Data for the task.
+-------+

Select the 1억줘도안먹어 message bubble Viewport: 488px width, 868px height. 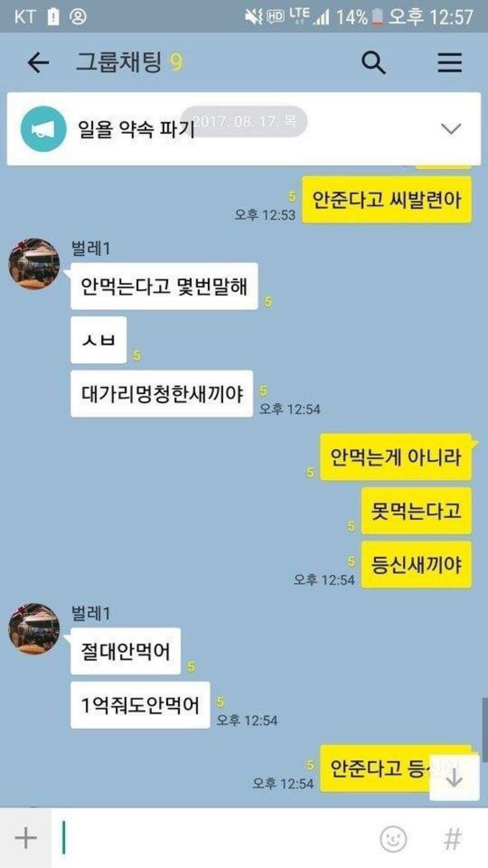point(140,705)
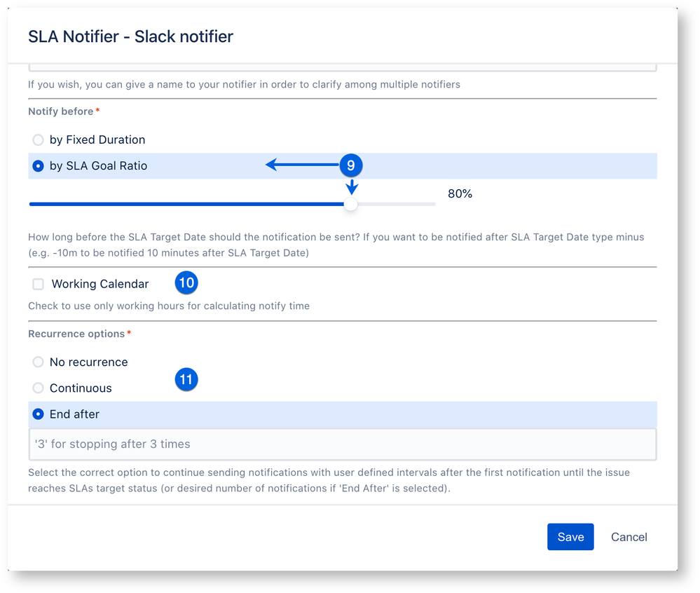Screen dimensions: 700x593
Task: Click the SLA Goal Ratio slider handle
Action: pos(350,204)
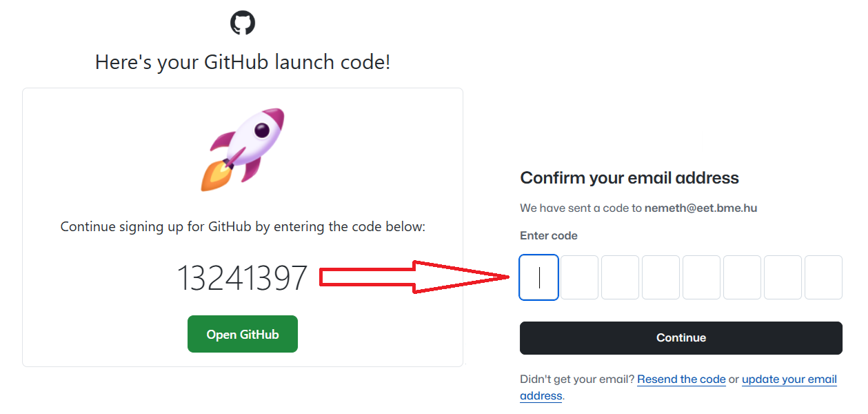This screenshot has width=868, height=414.
Task: Click the launch code number 13241397
Action: [242, 278]
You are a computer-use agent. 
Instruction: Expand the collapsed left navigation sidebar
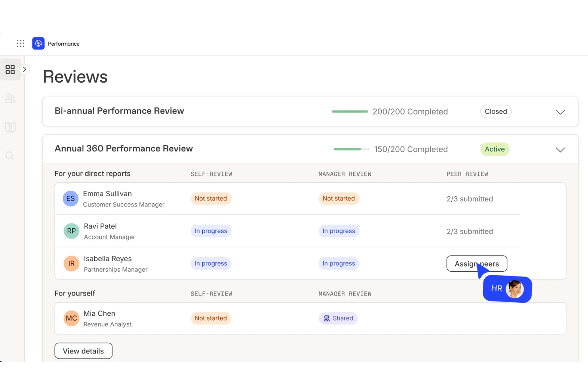tap(25, 69)
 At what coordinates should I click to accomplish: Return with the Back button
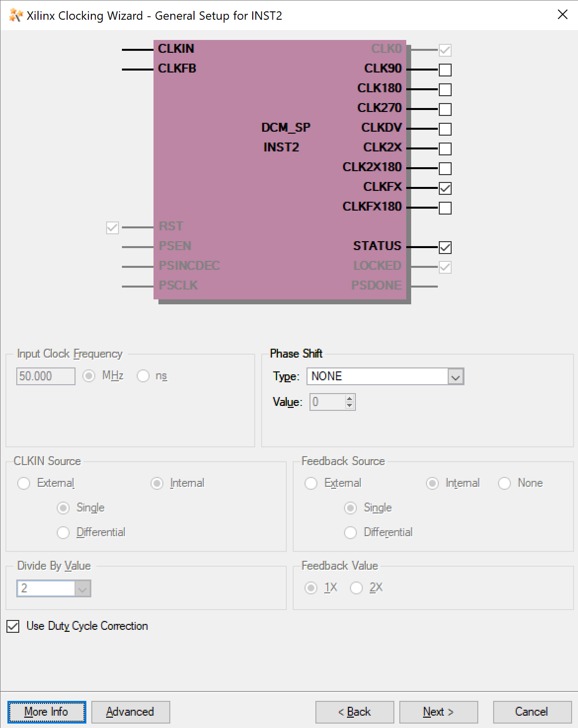(354, 712)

+-------+

Exercise. Only the lines from the one containing "At what coordinates" through the end of the records should be copied, exactly and with both ends included; the pictures should not.

Completed exercise.
 At what coordinates should I click to accomplish: Return with the Back button
(354, 712)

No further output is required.